2017

Tribeca Film Festival Review: Tim Golden and Ross McDonnell’s ‘ELIÁN’

We all know his name. He was the five-year old Cuban refugee discovered floating on an inner tube in the Florida straits. Pulled ashore by fisherman and delivered into the hands of his father’s family in Miami, Elián González went on to become the poster child of a political and personal war with no clear solution. Thousands of Cuban refugees living in Miami hailed the boy’s arrival as a blessed homecoming. Thousands more in Cuba got behind Fidel Castro and called for the boy’s return. Almost 20 years after his name faded from headlines, Irish filmmakers Tim Golden and Ross McDonnell have taken up Elián’s story with the intention of telling it like it’s never been told before. ELIÁN contextualizes the boy’s sensationalized story in a larger political context, asks provocative questions about the underlying motivations of key players and goes so far as to suggest his fate has had a lasting significance on the U.S. government and beyond.

ELIÁN was acquired by CNN Films and its readiness for television is clear. Forgoing patience or anything that could be called “impressionistic,” ELIÁN’s techniques are more suited to an extended cable news special. Nevertheless, the approach is an entertaining one. Golden and McDonnell cut rapidly between archival news footage and revealing interviews with all the right figures including Elián’s father (who fought for his son’s repatriation), Elián’s cousin (who became Elián’s mother figure during his stay in the States) and the officer who eventually extracted Elián from his temporary home at gunpoint. And best of all, we get to hear from Elián himself. Except the filmmakers wisely withhold certain details of his current life until the end of the film, and it makes for a satisfying and poignant payoff.

The question at the core of ELIÁN has less to do with what happens to the boy and more to do with what happens to the American public that drank up every image, headline and news clip related to the story and were consequently left with shrugging shoulders. Did he belong in the land of the free as his drowned mother intended? Or was he rightly relocated to Cuba in the care of a man who really did seem to love him? There was no easy answer, then or now.

It’s a miracle that Golden and McDonnell were able to create such a coherent document out of what appears to be bureaucratic chaos. The footage of Elián’s ultimate capture is especially riveting, as it captures both the brute force of the troopers as they entered the house and the hoards of people outside who formed a human shield to protect a boy they didn’t even know. Watching the situation unravel in Golden and McDonnell’s capable hands produces a wave of so many conflicting emotions that it’s easy to find oneself flip-flopping sides. Of course the loving family in Miami should keep the boy on American soil where he can grow up with hearty American values (and toys). But wait, of course he should go back to Cuba. It’s the universal right of every father to raise his own flesh and blood, regardless of a communist regime.
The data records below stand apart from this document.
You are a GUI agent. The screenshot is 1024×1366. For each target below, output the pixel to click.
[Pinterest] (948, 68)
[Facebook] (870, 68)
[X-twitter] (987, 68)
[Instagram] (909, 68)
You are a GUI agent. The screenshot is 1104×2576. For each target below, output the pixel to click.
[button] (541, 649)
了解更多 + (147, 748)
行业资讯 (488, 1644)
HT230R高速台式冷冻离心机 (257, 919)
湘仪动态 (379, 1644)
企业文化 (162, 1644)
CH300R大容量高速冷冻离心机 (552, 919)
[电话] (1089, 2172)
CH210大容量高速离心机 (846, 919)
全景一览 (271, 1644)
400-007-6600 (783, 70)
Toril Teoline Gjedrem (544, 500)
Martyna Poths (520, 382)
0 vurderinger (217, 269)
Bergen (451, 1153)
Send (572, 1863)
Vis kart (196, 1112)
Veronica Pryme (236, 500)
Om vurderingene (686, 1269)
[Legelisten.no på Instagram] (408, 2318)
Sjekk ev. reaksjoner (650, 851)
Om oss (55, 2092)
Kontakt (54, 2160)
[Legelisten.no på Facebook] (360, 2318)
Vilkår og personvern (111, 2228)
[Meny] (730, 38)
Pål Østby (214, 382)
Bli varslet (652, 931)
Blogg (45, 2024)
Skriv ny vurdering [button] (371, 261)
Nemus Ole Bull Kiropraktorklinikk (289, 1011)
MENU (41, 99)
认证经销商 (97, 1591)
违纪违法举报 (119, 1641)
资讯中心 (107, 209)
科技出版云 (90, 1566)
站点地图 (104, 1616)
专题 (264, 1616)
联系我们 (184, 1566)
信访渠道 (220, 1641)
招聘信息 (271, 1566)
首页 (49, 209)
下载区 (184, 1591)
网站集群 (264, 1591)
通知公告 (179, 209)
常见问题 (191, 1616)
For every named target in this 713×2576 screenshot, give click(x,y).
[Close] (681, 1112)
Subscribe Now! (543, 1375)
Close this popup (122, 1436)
The most startling thesis put forth by the film is that Elián’s predicament led to the 2000 election of George W. Bush for president. After all, it was Florida’s 10,000 Cuban immigrants, dissatisfied with the Clinton administration’s decision regarding Elián, who switched their votes to republican and decided the fate of the presidency. Maybe if democratic Attorney General Janet Reno had labored to keep Elián rather than hand him back to Cuba, Al Gore would have won and the Iraq War might never have happened. It’s exactly this kind of far-fetched postulating that places ELIÁN squarely in the arena of high-stakes, TV drama. Golden and McDonnell are smart enough to follow this idea with a differing perspective but still, much of the documentary plays out in this combative and deliberately stirring tone.

One of the fishermen who found Elián called it a miracle. The other said it was a matter of being in the right place at the right time. Elián’s father declared Cuba a fine place to raise a child. Elián’s cousin said America was the only place for him because it was the only place where he could live as freely as his mother intended. Castro claimed the boy like a piece of Cuban property. The Miami people extolled him as an American hero. One thing’s for sure: everyone in ELIÁN has a different story. Golden and McDonnell tell them all.